Salah satu hal penting dalam sektor pertanian merupakan sektor pangan. Ketersediaan pangan menjadi sangat penting seiring dengan tingkat pertumbuhan masyarakat Indonesia saat ini. Berdasarkan Sensus Penduduk tahun 2015, jumlah penduduk Indonesia sudah mencapai 257,9 juta jiwa. Jumlah ini menuntut ketersediaan dan ketahanan pangan yang besar untuk dipenuhi. Oleh karena itu, dalam upaya mengatasi persoalan pangan ini, investasi sektor pangan perlu untuk ditingkatkan.

Realisasi investasi di sektor pangan mengalami tren yang positif. Hal ini akan terus didukung oleh pemerintah untuk meningkatkan produktivitas hasil pertanian melalui investasi pada rantai pasok dan modernisasi alat-alat pertanian. Diharapkan dengan menguatkan investasi Penanaman Modal Dalam Negeri (PMDN), pertumbuhan Penanaman Modal Asing (PMA) akan meningkat.


Infrastruktur

Dengan tingkat dan jumlah pertumbuhan jumlah penduduk Indonesia saat ini, pengadaan dan pembangunan sektor infrastruktur yang memadai merupakan hal yang penting.
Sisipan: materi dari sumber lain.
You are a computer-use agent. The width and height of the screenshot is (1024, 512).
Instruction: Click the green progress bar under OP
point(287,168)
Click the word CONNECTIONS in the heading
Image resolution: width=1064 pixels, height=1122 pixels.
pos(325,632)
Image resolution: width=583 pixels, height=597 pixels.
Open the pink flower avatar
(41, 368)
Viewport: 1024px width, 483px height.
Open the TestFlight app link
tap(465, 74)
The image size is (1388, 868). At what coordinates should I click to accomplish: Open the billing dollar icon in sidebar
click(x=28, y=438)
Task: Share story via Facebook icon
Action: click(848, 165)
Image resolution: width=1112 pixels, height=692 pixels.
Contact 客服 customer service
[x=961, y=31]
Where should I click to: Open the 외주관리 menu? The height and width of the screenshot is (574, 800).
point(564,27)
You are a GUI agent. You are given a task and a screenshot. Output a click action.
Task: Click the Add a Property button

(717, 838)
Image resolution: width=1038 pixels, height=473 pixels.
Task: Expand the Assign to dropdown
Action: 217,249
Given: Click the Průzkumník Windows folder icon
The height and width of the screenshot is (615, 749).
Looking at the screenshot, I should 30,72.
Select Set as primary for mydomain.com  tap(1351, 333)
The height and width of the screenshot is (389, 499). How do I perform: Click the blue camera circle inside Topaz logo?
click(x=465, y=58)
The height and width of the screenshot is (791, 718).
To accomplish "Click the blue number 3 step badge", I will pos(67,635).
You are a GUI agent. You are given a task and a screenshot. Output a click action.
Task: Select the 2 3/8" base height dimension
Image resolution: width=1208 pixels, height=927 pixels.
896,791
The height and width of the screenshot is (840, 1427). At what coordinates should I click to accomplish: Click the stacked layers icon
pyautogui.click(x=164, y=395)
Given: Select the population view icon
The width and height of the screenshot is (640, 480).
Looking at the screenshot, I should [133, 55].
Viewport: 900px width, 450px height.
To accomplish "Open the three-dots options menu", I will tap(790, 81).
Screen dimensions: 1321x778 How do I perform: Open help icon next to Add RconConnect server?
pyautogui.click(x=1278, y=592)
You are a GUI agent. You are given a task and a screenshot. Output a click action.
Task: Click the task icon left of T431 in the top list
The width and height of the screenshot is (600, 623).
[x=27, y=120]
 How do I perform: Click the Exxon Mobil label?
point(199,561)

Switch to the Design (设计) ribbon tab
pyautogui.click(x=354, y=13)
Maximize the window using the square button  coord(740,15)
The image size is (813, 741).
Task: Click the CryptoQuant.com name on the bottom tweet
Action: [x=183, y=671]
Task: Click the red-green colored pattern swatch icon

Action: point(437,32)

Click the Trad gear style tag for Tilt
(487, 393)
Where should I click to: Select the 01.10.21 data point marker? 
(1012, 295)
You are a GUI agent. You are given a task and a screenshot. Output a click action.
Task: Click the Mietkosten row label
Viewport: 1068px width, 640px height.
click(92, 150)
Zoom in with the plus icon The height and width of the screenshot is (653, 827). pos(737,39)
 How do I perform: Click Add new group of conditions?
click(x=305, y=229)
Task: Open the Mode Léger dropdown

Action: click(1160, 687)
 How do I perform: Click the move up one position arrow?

Selain untuk memenuhi kebutuhan sarana dan prasarana yang dibutuhkan bagi masyarakat, sektor infrastruktur juga menjadi salah satu sektor yang menentukan dalam pembangunan ekonomi negara, karena infrastruktur meliputi berbagai kebutuhan dasar bagi masyarakat baik secara sosial maupun ekonomi. Infrastruktur sendiri meliputi ketersediaan pelabuhan udara/laut, akses jalan, transportasi, telekomunikasi, sanitasi dan energi.

Dalam mendukung proses pembangunan infrastruktur yang merata di Indonesia dibutuhkan investasi yang memadai. Pemerintah telah mencanangkan berbagai proyek pembangunan di sektor utama infrastruktur dan mengalokasikan pembiayaan untuk 5 (lima) tahun ke depan sebesar Rp5.519 triliun. Sektor utama tersebut meliputi perhubungan, ESDM, pekerjaan umum dan perumahan rakyat, serta komunikasi dan informatika. Proyek-proyek tersebut telah dibawa oleh pemerintah ke dalam buku kedua Masterplan for ASEAN Connectivity (MPAC) 2025, khususnya untuk proyek pelabuhan, jalan dan listrik. Proses realisasi investasi dalam sektor infrastruktur sendiri.